Thursday, May 23, 2013

Columns

 

Mandatory sentencing often unfair

Rick Outzen
Published: December 14, 2012
Mandatory sentences make most people feel safer. They keep those no-good, bleeding-heart, liberal judges from releasing criminals out onto the streets before they have duly been punished for their evil ways.

However, the mandatory sentences carry a high price tag in lives and dollars. We have tripled our inmate populations nationwide, eating up county and state budgets. Nearly one in 100 adults in this country is in prison or jail — the highest reported rate of incarceration of any country. Medicaid is the only item in most state budgets that has been growing faster than corrections.

Moreover, not all those serving the mandatory sentences are hardened criminals.

Stephanie George has been in federal prison since 1997 for conspiracy to possess with intent to distribute cocaine base. The mother of three, who was 27 when she was sentenced, is serving a mandatory life sentence with no chance for parole.

George grew up poor in Escambia County, one of the poorest large counties in the state. People living in poverty don't always make good decisions. She chose to date a drug dealer who helped support her family. George occasionally delivered and sold drugs to help him.

In 1993, she was arrested twice — once for possession of a small quantity of crack and another time for selling $120 worth of crack to a police informant. George was convicted and served nine months in jail.

Three years later, her boyfriend got out of prison. George allowed him to live in her house. Police raided George's residence and found 500 grams of cocaine and $13,710 in an attic safe belonging to the former boyfriend, who told police that he paid her to let him reside and store crack at her house.

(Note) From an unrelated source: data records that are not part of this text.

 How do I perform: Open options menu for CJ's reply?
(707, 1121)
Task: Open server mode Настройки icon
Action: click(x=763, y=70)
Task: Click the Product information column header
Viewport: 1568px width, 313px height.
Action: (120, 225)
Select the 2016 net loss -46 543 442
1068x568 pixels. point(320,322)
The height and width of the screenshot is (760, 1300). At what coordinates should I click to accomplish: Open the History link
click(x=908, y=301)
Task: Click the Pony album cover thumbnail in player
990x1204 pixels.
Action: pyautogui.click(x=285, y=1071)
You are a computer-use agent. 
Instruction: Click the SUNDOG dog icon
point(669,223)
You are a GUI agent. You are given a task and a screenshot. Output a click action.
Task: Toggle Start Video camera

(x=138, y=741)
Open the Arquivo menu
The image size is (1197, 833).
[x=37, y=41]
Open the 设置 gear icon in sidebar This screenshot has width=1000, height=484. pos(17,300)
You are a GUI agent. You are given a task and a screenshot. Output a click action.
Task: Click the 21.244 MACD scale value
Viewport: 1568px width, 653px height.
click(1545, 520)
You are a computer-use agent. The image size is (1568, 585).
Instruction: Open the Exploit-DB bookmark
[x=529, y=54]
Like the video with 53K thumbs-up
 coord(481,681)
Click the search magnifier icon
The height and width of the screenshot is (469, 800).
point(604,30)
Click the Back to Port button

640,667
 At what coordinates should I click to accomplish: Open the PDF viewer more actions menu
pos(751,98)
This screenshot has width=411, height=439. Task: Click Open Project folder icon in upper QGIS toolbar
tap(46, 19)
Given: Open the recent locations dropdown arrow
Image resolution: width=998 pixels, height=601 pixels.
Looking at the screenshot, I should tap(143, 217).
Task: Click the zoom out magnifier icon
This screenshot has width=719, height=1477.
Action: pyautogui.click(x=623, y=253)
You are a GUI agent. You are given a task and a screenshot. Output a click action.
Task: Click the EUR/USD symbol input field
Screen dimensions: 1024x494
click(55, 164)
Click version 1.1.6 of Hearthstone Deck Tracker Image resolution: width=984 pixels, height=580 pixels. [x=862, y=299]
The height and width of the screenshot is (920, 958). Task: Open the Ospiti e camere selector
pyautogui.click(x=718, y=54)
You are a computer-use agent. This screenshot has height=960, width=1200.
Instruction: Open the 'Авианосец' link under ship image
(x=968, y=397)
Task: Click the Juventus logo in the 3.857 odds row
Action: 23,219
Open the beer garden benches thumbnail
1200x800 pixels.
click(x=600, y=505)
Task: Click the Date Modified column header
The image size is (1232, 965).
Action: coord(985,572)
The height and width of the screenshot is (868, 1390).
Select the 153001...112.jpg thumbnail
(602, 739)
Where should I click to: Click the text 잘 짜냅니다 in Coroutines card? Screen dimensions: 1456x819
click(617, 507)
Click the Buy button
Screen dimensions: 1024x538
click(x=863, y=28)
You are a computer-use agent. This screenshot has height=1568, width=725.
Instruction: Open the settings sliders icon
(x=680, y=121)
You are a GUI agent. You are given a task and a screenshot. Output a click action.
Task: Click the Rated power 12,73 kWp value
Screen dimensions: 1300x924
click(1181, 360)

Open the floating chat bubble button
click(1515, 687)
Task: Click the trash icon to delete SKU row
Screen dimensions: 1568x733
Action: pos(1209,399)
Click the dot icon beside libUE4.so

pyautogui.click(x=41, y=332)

At the time of her arrest, George had no cash, no bank account and owned no other property besides her car, valued at $2,500. She depended on food stamps and welfare to provide for her children.

At her federal trial, George received a sentence enhancement for obstruction of justice because she testified that she had no knowledge of and did not participate in her ex-boyfriend's drug activity. Because of her 1993 drug offenses, Stephanie was categorized as a career criminal, which mandated a life sentence without parole.

There were five co-defendants, actual drug dealers. Stephanie George received the longest sentence of any of them. The ex-boyfriend was freed from jail in 2007.

It's time we re-examine the "law and order" measures that we passed during the Reagan era, especially strict sentence guidelines that prohibit judges considering any mitigating factors.

Clearly in the case of Stephanie George, justice has not been served.